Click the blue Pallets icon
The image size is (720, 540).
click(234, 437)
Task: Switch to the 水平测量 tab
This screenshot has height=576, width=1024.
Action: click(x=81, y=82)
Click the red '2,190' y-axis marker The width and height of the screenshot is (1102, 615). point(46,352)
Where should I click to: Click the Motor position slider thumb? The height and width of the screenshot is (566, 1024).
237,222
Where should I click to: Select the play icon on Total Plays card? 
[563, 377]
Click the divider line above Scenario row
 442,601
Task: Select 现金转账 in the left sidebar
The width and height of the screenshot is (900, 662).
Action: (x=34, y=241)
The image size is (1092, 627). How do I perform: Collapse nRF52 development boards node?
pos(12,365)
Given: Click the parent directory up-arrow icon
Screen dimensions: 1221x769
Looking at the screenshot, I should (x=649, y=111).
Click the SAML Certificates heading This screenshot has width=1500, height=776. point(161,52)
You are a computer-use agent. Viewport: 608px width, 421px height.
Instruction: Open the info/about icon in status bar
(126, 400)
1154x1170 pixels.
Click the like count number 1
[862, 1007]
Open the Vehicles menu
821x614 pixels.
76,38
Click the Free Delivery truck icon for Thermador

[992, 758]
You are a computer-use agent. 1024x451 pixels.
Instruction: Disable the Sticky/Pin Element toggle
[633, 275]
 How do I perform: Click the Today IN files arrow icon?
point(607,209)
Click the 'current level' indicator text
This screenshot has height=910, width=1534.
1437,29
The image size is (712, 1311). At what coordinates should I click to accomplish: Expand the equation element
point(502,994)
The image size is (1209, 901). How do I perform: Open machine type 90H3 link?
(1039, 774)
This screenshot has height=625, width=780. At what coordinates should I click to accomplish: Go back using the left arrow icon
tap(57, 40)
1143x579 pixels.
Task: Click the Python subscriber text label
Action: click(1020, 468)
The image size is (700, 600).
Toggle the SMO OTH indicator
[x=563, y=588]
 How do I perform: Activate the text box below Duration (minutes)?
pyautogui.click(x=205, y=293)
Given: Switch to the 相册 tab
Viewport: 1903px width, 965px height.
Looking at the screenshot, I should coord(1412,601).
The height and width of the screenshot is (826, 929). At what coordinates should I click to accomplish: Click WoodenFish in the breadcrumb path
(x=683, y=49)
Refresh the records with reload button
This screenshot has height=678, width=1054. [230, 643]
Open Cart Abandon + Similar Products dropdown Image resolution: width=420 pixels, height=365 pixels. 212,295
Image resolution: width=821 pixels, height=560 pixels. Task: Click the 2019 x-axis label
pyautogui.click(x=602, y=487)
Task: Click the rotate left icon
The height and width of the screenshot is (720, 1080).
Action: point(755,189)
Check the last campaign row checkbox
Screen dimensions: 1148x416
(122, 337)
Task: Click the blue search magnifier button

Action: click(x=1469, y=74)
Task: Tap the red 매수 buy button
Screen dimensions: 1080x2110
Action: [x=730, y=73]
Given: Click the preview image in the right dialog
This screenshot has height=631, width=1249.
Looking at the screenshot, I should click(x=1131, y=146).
--------------------------------
* _TASK REQUIREMENTS_
Your task is to transcribe the listing above in full, exactly as given.

* _TASK SOLUTION_
Click the blue Pallets icon
The image size is (720, 540).
click(234, 437)
Task: Switch to the 水平测量 tab
This screenshot has height=576, width=1024.
Action: click(x=81, y=82)
Click the red '2,190' y-axis marker The width and height of the screenshot is (1102, 615). point(46,352)
Where should I click to: Click the Motor position slider thumb? The height and width of the screenshot is (566, 1024).
237,222
Where should I click to: Select the play icon on Total Plays card? 
[563, 377]
Click the divider line above Scenario row
 442,601
Task: Select 现金转账 in the left sidebar
The width and height of the screenshot is (900, 662).
Action: (x=34, y=241)
The image size is (1092, 627). How do I perform: Collapse nRF52 development boards node?
pos(12,365)
Given: Click the parent directory up-arrow icon
Screen dimensions: 1221x769
Looking at the screenshot, I should (x=649, y=111).
Click the SAML Certificates heading This screenshot has width=1500, height=776. point(161,52)
You are a computer-use agent. Viewport: 608px width, 421px height.
Instruction: Open the info/about icon in status bar
(126, 400)
1154x1170 pixels.
Click the like count number 1
[862, 1007]
Open the Vehicles menu
821x614 pixels.
76,38
Click the Free Delivery truck icon for Thermador

[992, 758]
You are a computer-use agent. 1024x451 pixels.
Instruction: Disable the Sticky/Pin Element toggle
[633, 275]
 How do I perform: Click the Today IN files arrow icon?
point(607,209)
Click the 'current level' indicator text
This screenshot has height=910, width=1534.
1437,29
The image size is (712, 1311). At what coordinates should I click to accomplish: Expand the equation element
point(502,994)
The image size is (1209, 901). How do I perform: Open machine type 90H3 link?
(1039, 774)
This screenshot has height=625, width=780. At what coordinates should I click to accomplish: Go back using the left arrow icon
tap(57, 40)
1143x579 pixels.
Task: Click the Python subscriber text label
Action: click(1020, 468)
The image size is (700, 600).
Toggle the SMO OTH indicator
[x=563, y=588]
 How do I perform: Activate the text box below Duration (minutes)?
pyautogui.click(x=205, y=293)
Given: Switch to the 相册 tab
Viewport: 1903px width, 965px height.
Looking at the screenshot, I should coord(1412,601).
The height and width of the screenshot is (826, 929). At what coordinates should I click to accomplish: Click WoodenFish in the breadcrumb path
(x=683, y=49)
Refresh the records with reload button
This screenshot has height=678, width=1054. [230, 643]
Open Cart Abandon + Similar Products dropdown Image resolution: width=420 pixels, height=365 pixels. 212,295
Image resolution: width=821 pixels, height=560 pixels. Task: Click the 2019 x-axis label
pyautogui.click(x=602, y=487)
Task: Click the rotate left icon
The height and width of the screenshot is (720, 1080).
Action: point(755,189)
Check the last campaign row checkbox
Screen dimensions: 1148x416
(122, 337)
Task: Click the blue search magnifier button

Action: click(x=1469, y=74)
Task: Tap the red 매수 buy button
Screen dimensions: 1080x2110
Action: [x=730, y=73]
Given: Click the preview image in the right dialog
This screenshot has height=631, width=1249.
Looking at the screenshot, I should click(x=1131, y=146).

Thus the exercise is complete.